[Description of the task] What you should end up with is an exact copy of the lines from the one holding "At what coordinates" through the last line of the entries below, both included, and nothing else; leave every picture out.
══ Task material
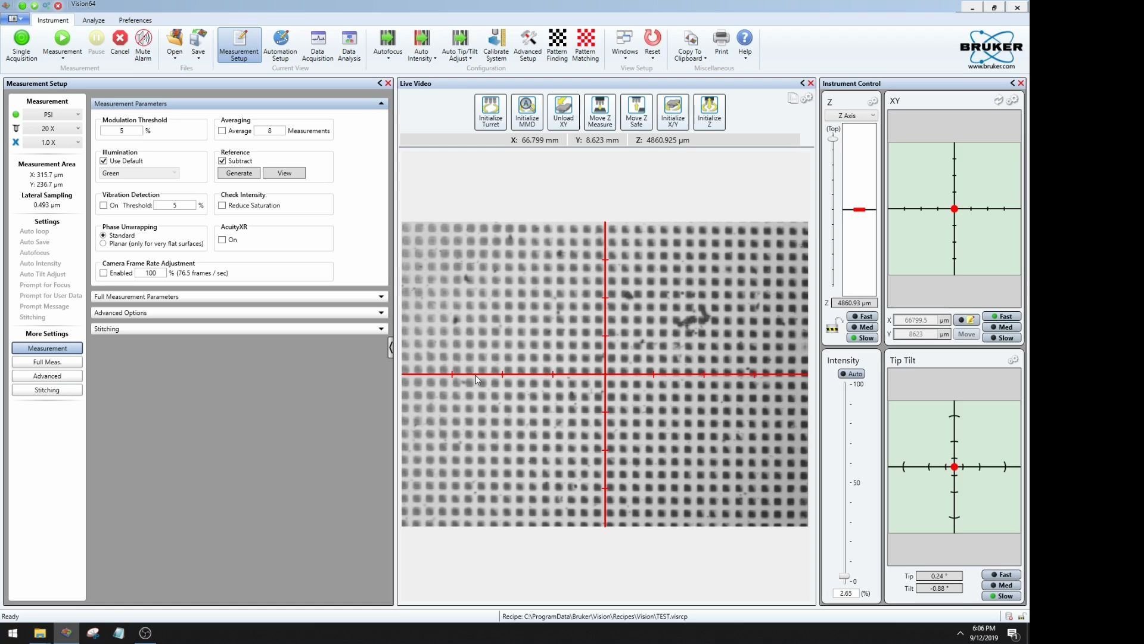Toggle the Average checkbox on
Image resolution: width=1144 pixels, height=644 pixels.
tap(222, 130)
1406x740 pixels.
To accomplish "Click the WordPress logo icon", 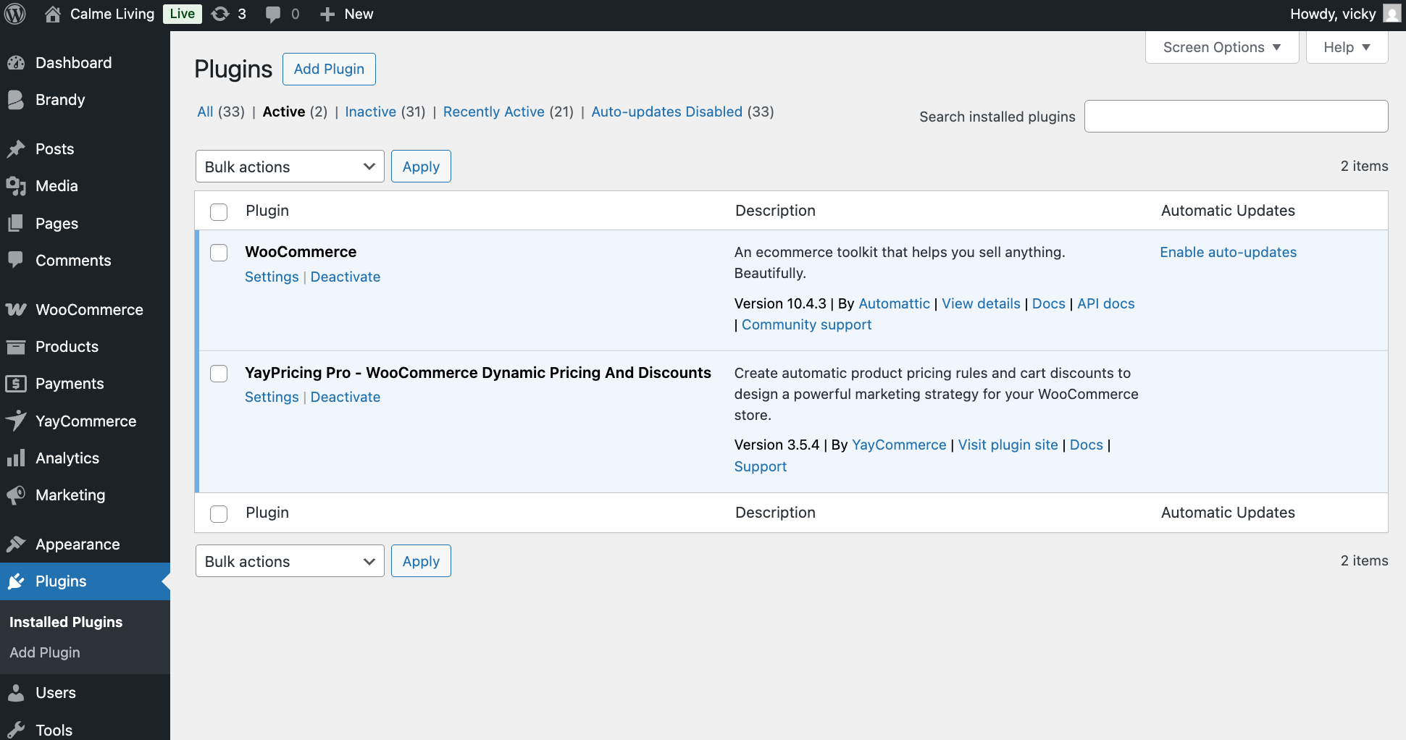I will point(15,14).
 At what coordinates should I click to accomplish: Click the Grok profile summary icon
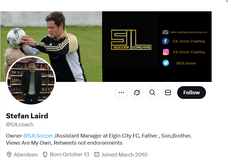pyautogui.click(x=137, y=92)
════
[Written solution]
 At what coordinates should I click to accomplish: Click the Grok profile summary icon
pyautogui.click(x=137, y=92)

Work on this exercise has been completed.